以下の行のうち、「Given: Toggle Alarm recommendations switch」を含む行から始めて最後の行までを、両端の行も含めてそのまま書き写してください。

··· データ行 ···

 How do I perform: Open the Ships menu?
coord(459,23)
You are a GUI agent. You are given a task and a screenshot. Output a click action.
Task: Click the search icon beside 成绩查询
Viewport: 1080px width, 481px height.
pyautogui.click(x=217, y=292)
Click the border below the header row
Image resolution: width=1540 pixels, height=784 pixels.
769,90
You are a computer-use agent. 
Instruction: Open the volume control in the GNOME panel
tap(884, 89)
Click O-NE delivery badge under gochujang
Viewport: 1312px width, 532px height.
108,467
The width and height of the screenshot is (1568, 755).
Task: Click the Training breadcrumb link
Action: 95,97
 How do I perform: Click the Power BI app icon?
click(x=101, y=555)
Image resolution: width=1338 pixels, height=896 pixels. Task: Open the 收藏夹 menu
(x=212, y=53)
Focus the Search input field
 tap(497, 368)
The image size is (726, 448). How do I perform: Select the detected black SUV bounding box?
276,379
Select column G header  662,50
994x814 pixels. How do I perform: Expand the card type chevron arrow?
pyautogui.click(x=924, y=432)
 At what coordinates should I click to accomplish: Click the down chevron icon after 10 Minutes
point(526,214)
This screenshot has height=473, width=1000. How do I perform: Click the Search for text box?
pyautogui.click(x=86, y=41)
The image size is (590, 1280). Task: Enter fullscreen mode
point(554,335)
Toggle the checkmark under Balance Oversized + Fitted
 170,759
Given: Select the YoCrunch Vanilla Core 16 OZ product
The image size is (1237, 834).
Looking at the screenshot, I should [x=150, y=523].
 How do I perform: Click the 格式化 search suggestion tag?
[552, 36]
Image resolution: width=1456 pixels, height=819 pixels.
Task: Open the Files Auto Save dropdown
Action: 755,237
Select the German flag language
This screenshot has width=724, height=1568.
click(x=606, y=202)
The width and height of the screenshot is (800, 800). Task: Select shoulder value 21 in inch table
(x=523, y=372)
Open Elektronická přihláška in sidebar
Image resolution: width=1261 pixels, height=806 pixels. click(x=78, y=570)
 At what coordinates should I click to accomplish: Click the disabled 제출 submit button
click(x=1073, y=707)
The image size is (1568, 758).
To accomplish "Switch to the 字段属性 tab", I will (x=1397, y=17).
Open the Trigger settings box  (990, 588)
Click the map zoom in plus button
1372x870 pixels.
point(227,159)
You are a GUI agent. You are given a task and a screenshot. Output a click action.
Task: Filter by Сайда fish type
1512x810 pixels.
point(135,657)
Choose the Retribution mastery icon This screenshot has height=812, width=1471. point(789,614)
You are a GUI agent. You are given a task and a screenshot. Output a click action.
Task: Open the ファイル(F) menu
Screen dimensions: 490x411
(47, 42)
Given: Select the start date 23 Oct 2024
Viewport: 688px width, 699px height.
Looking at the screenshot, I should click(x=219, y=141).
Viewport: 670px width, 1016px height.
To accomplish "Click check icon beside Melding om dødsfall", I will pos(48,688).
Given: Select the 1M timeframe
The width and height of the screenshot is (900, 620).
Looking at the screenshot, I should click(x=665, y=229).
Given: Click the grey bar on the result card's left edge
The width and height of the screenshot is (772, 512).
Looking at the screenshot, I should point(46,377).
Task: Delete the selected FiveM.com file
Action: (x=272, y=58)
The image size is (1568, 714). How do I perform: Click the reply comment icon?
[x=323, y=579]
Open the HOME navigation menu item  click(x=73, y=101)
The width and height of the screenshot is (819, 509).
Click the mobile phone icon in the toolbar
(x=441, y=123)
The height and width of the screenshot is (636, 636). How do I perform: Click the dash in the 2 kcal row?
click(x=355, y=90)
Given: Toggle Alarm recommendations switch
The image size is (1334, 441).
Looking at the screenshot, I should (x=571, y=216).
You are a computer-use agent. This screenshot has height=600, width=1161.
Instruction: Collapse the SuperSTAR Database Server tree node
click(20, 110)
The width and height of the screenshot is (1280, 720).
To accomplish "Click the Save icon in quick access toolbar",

···

回答
Given: Toggle Alarm recommendations switch
The image size is (1334, 441).
Looking at the screenshot, I should (x=571, y=216).
You are a computer-use agent. This screenshot has height=600, width=1161.
Instruction: Collapse the SuperSTAR Database Server tree node
click(20, 110)
The width and height of the screenshot is (1280, 720).
To accomplish "Click the Save icon in quick access toolbar",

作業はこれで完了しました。